Dataset entries:
════════════════

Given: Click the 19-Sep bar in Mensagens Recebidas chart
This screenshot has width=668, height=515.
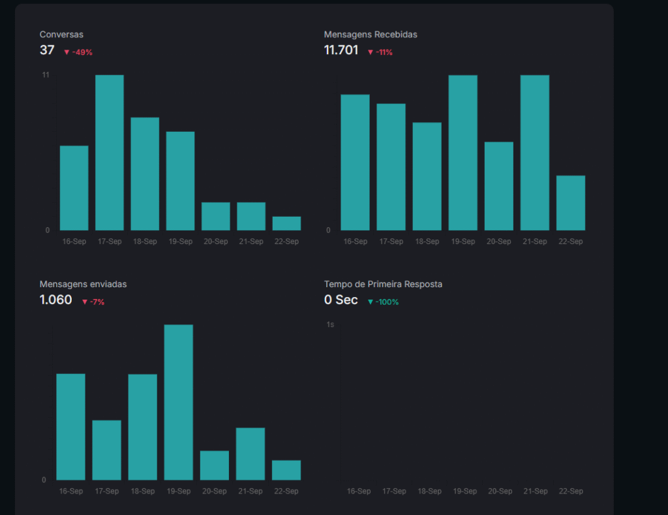Looking at the screenshot, I should click(463, 153).
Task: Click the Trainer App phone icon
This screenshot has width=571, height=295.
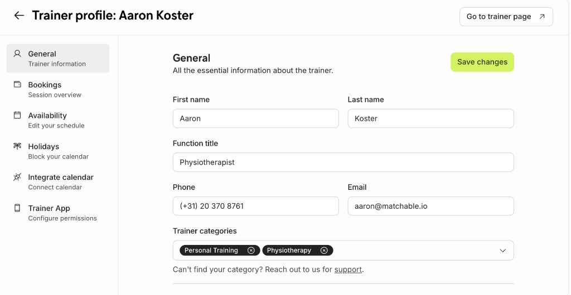Action: tap(17, 208)
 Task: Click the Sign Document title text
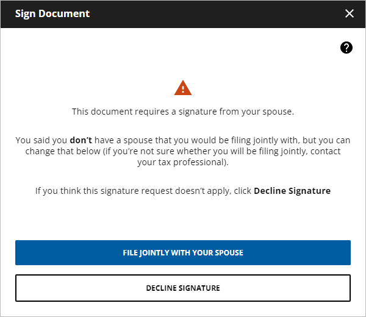click(52, 13)
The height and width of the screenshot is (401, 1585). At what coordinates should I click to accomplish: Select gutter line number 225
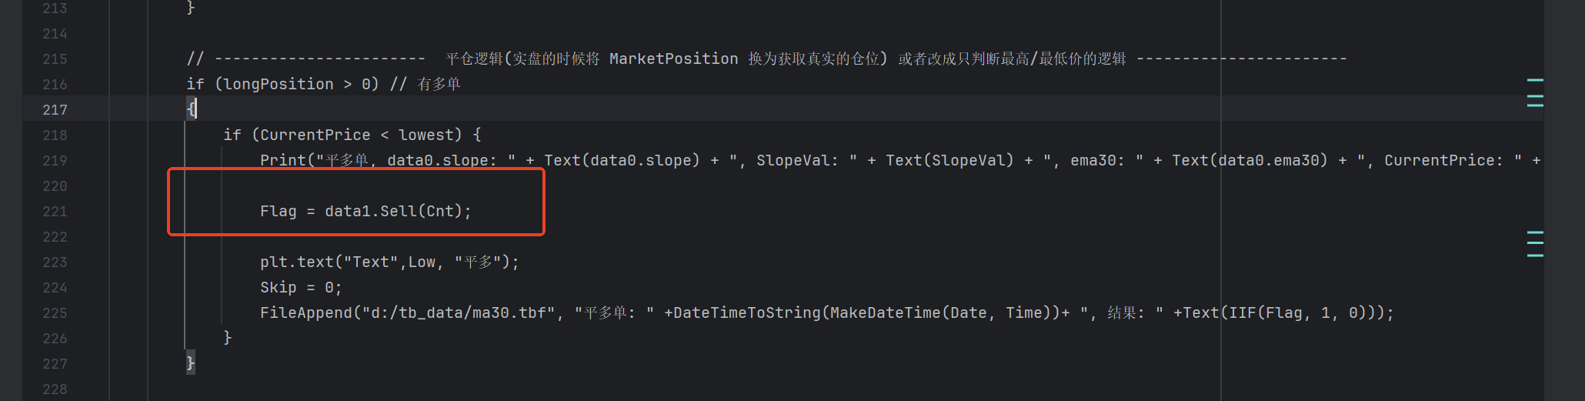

════════════════

Your copy should hold exactly the lines from the line bearing "Task: Click the Trainer App phone icon" through the end of the data, both included, and no pictures or anything further.

Exercise result →
Task: Click the Trainer App phone icon
This screenshot has width=571, height=295.
Action: tap(17, 208)
 Task: Click the Sign Document title text
click(52, 13)
The height and width of the screenshot is (401, 1585). At what coordinates should I click to accomplish: Select gutter line number 225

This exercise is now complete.